Choosing the ACCESS provider

As a Campus Champion, I might be asked which service provider is most appropriate for my task.

I wonder if anyone has a sort of ‘flow chart’ that may help someone choose, or information on how to determine that.

So I thought of some questions, just starting with the easiest to deal with ‘case scenario’: take a script that currently runs on a personal machine and port it to ACCESS resources.

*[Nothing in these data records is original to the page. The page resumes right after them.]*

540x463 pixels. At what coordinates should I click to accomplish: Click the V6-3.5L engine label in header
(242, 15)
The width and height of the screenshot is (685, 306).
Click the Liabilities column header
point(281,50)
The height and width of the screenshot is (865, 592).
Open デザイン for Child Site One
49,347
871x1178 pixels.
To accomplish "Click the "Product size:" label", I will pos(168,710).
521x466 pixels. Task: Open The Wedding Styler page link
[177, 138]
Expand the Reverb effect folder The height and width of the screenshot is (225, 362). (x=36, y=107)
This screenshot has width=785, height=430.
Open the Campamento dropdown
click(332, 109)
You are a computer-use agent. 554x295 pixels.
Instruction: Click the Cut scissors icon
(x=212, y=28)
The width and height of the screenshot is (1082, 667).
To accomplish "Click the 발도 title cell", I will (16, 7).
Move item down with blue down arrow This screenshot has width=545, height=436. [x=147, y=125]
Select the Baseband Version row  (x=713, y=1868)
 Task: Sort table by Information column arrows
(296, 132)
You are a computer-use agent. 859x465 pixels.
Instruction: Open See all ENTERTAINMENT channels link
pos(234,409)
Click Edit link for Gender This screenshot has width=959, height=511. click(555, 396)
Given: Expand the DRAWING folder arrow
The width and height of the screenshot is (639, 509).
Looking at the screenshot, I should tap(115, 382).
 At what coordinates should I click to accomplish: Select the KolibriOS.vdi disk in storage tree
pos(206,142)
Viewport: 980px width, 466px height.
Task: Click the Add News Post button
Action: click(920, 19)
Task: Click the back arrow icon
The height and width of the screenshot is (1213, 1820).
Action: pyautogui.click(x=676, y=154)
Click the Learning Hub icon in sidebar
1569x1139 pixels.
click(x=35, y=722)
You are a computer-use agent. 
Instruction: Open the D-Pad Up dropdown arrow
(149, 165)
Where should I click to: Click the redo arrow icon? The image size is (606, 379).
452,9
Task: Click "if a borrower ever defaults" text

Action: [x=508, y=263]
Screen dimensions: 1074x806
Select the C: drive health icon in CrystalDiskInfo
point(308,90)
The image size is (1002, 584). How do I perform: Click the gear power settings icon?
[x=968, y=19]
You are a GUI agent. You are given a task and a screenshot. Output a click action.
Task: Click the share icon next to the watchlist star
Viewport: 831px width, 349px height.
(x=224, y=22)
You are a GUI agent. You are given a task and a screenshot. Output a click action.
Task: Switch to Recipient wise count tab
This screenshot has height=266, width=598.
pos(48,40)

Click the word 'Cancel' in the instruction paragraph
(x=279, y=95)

For each service provider with an interactive portal, for a user to run:

  • an R code, in Rstudio
  • a Python code, in a Jupyter notebook
  • a MATLAB code, in the GUI
    Compare ease of use, and record the following: Did they need to request a MATLAB license? How did they install R and Python libraries? From where were they supposed to read and save files? Is that space purged? Can you use Globus to transfer the files to/from wherever that is? Can you access the internet during the interactive session? Did they have to wait for a job to start, or will it always be immediately available?

Then, the next level:

  • RStudio: Will the session be terminated if they use too much memory?
  • Python: Which providers enable you to run that Jupyter Notebook from a GPU? Which providers have [these types] of GPUs, and which is the latest NVIDIA driver installed?
  • MATLAB: read in a big file and make a 3D plot, when you rotate it, is it super slow and annoying?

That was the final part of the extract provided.